For scientific and comparative purposes I decided to make a batch of Strawberry Ice Cream to compare against my batch of Strawberry Frozen Yogurt. I always get regular ice cream as a treat when we are out because it’s usually of better quality but at home, in terms of DIY frozen treats, I think I prefer froyo. Read on!
Kim’s Strawberry Ice Cream Recipe (adapted from my go-to ice cream base recipe)
1/2 quart fresh summer strawberries, rinsed and trimmed
3 cups 2% milk
3/4 cup sugar
5 large egg yolks
3 tsp. pure vanilla extract
1 tsp. kosher salt
After your strawberries are prepped give them a whirl in your food processor. You want a pureed consistency, not totally liquefied.
Next, prepare your ice cream base. Bring milk and sugar to a boil, reduce the heat and then temper in your eggs, add in your strawberry puree, and simmer over medium heat until you get a custard-like consistency.

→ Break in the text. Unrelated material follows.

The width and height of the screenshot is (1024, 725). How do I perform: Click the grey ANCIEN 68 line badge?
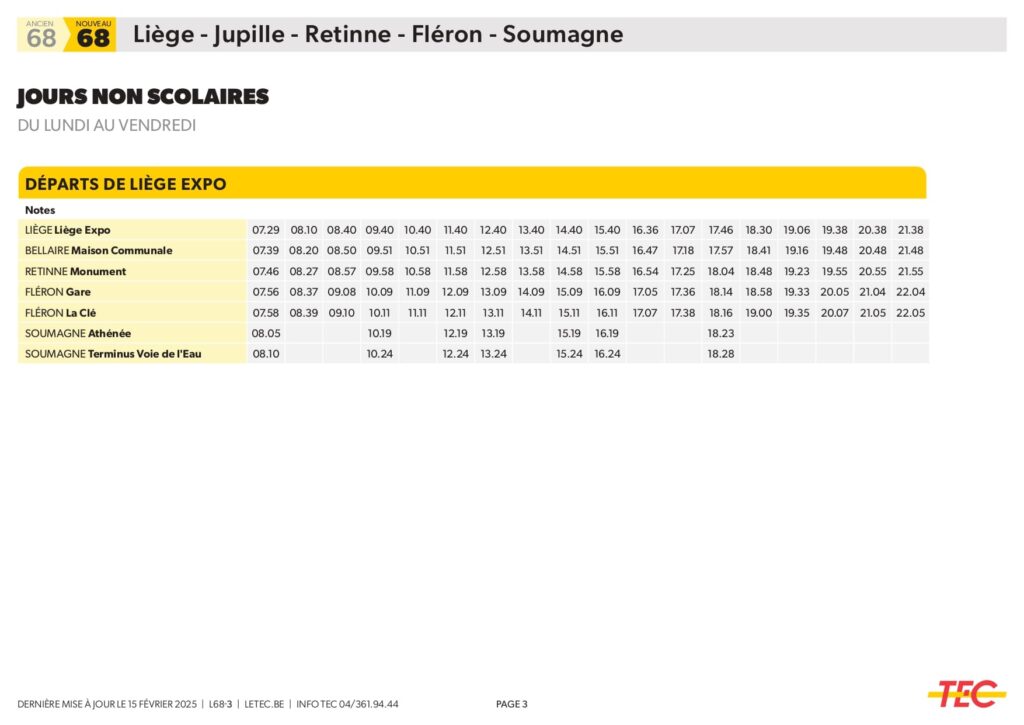[x=41, y=35]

It’s at this point that I chilled my ice cream “batter” in the fridge overnight. You always want to start with a cold mixture in your ice cream maker.
After your batter is cooled, set up your ice cream maker and let it rip! (according to manufacturer instructions, that is)
Store in a freezer safe tupperware container and freeze overnight. I don’t understand how the Strawberry Froyo is neon pink and the Strawberry Ice Cream is baby pink. Oh well!
The end result is a light, sweet, summery ice cream. It is bursting with strawberry flavor!
Verdict: I prefer the strawberry froyo! Don’t get me wrong, the ice cream is delicious but I just think the froyo is more delicate and refreshing; the milk in the ice cream version is much heavier than the yogurt. Both froze up really hard because of the water content in the strawberries. Still, the froyo will be my go-to strawberry recipe from now on!